Comment by Joel_Mckay

2 days ago

The Market has spoken, and people use standard consumer CPU/GPU-bodge architecture in cloud data centers. Sure there are a few quality of life features different from budget retail products, but we abandoned what Sun solved with a simple encrypted mmu decades ago.

The paper adds little to TCSEC/"Orange Book"/FOLDOC publications. Yet the poster doesn't deserve all the negative karma.

On a consumer CPU/GPU/NPU, software just isn't going to be enough to fix legacy design defects. Have a great day. =3

3 comments

Joel_Mckay

Reply
convolvatron  2 days ago

in larger systems the utility of sharing a single cpu/gpu complex between independent authorization domains kind of goes away. if you have 10,000 units of allocation, it never makes sense to try to share one of those until you have more than 10,000 jobs, and even then.

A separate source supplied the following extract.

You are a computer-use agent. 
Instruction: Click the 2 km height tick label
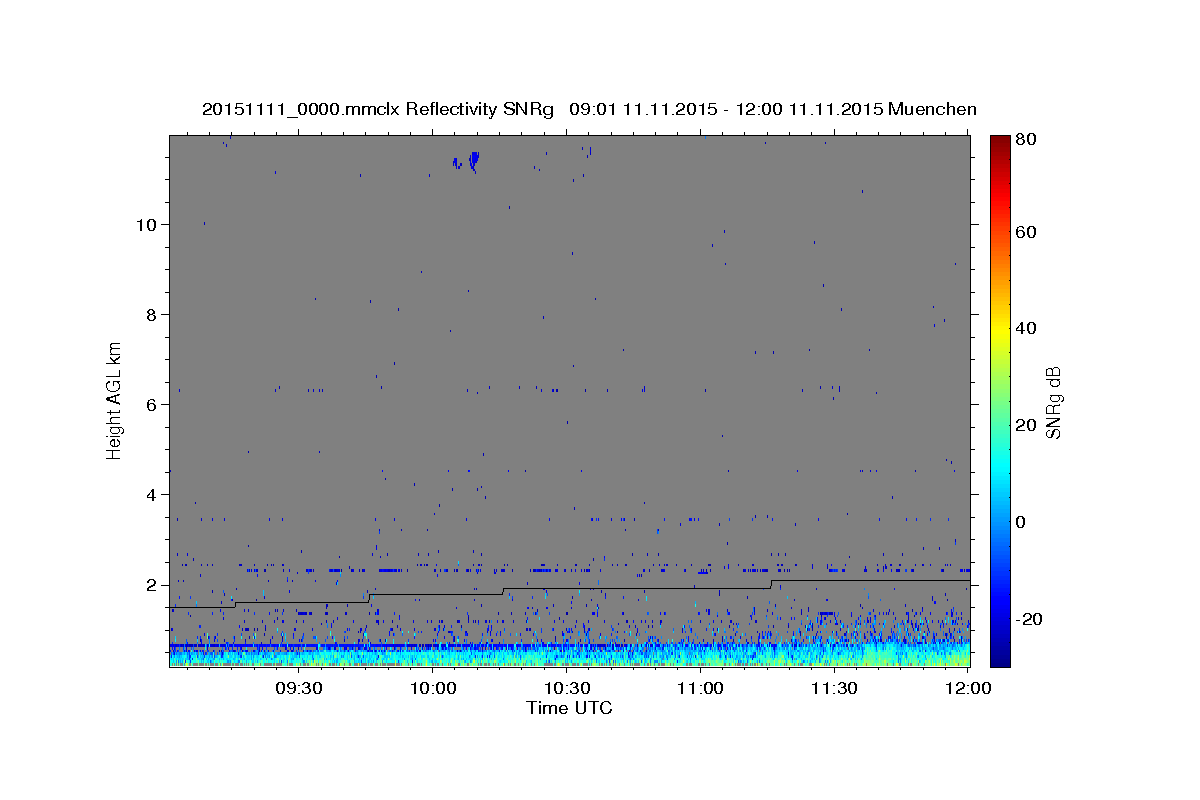pos(150,584)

so it seems a lot more feasible to control access and sharing between those units and write of off the intranode case as a lost cause

  • Joel_Mckay  2 days ago

    In such arrangements, one has essentially enforced high-latency similar context isolation using encrypted/VLAN network fabric, and pushed coordination/permissions into back-plane supervisory subsystems. Still creating a monolithic permission domain vulnerability within the entire n<10000 node cluster partition.

    Likely doesn't help OS users either way. Best regards =3

    • convolvatron  2 days ago

      you kinda missed my point. already in the cluster the important filesystem is the distributed one. the important job management system is the distributed one. the local OS just effectively supports the single process that we really care about. so the distributed context is where we add capabilities and actually manage access and resources. that is the real OS.